问题
import pandas as pd
index = pd.to_datetime(['2016-05-01', '2016-11-01', '2017-05-02'])
data = pd.DataFrame({'a': [1, 2, 3],
'b': [4, 5, 6]}, index=index)
ax = data.plot()
print(ax.get_xlim())
# Out: (736066.7, 736469.3)
Now, if we change the last date.
index = pd.to_datetime(['2016-05-01', '2016-11-01', '2017-05-01'])

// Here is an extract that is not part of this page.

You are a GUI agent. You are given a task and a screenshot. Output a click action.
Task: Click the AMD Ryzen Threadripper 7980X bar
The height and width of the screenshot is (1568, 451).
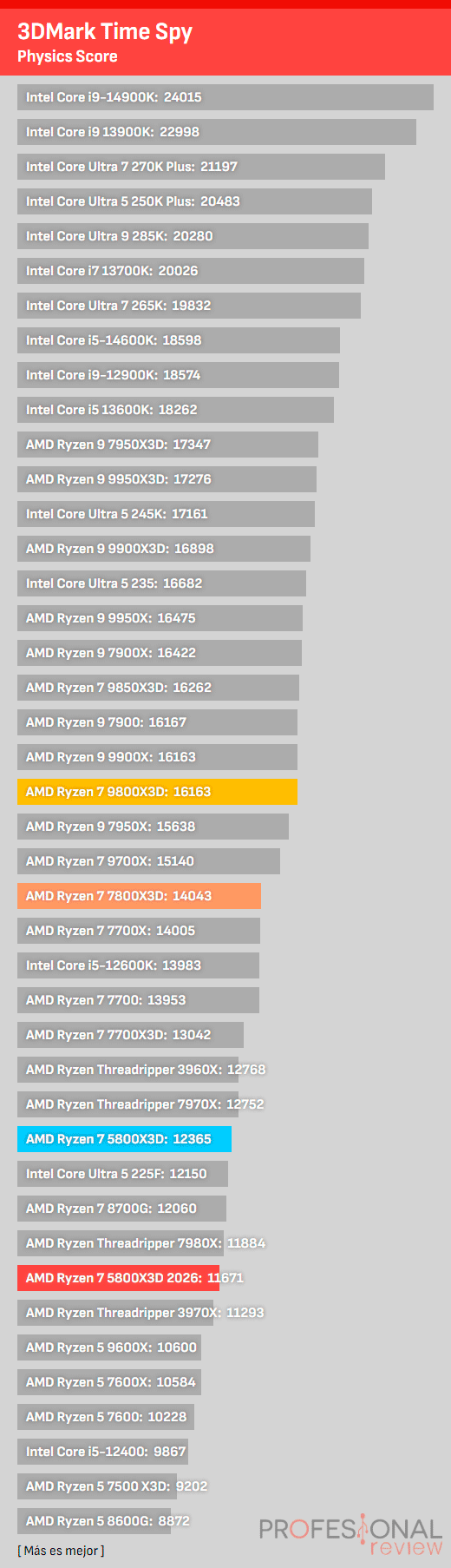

data = pd.DataFrame({'a': [1, 2, 3],
'b': [4, 5, 6]}, index=index)
ax = data.plot()
print(ax.get_xlim())
# Out: (184.8, 189.2)
The first example seems consistent with the matplotlib docs:
Matplotlib represents dates using floating point numbers specifying the number of days since 0001-01-01 UTC, plus 1
Why does the second example return something seemingly completely different? I'm using pandas version 0.22.0 and matplotlib version 2.2.2.
回答1:
Pandas uses different units to represents dates and times on the axes, depending on the range of dates/times in use. This means that different locators are in use.
In the first case,
print(ax.xaxis.get_major_locator())
# Out: pandas.plotting._converter.PandasAutoDateLocator
in the second case
print(ax.xaxis.get_major_locator())
# pandas.plotting._converter.TimeSeries_DateLocator
You may force pandas to always use the PandasAutoDateLocator
using the x_compat
argument,
df.plot(x_compat=True)
This would ensure to always get the same datetime definition, consistent with the matplotlib.dates
convention.
The drawback is that this removes the nice quarterly ticking
and replaces it with the standard ticking
On the other hand it would then allow to use the very customizable matplotlib.dates
tickers and formatters. For example to get quarterly ticks/labels
import matplotlib.pyplot as plt
import matplotlib.dates as mdates
import matplotlib.ticker as mticker
import pandas as pd
index = pd.to_datetime(['2016-05-01', '2016-11-01', '2017-05-01'])
data = pd.DataFrame({'a': [1, 2, 3],
'b': [4, 5, 6]}, index=index)
ax = data.plot(x_compat=True)
# Quarterly ticks
ax.xaxis.set_major_locator(mdates.MonthLocator((1,4,7,10)))
# Formatting:
def func(x,pos):
q = (mdates.num2date(x).month-1)//3+1
tx = "Q{}".format(q)
if q == 1:
tx += "\n{}".format(mdates.num2date(x).year)
return tx
ax.xaxis.set_major_formatter(mticker.FuncFormatter(func))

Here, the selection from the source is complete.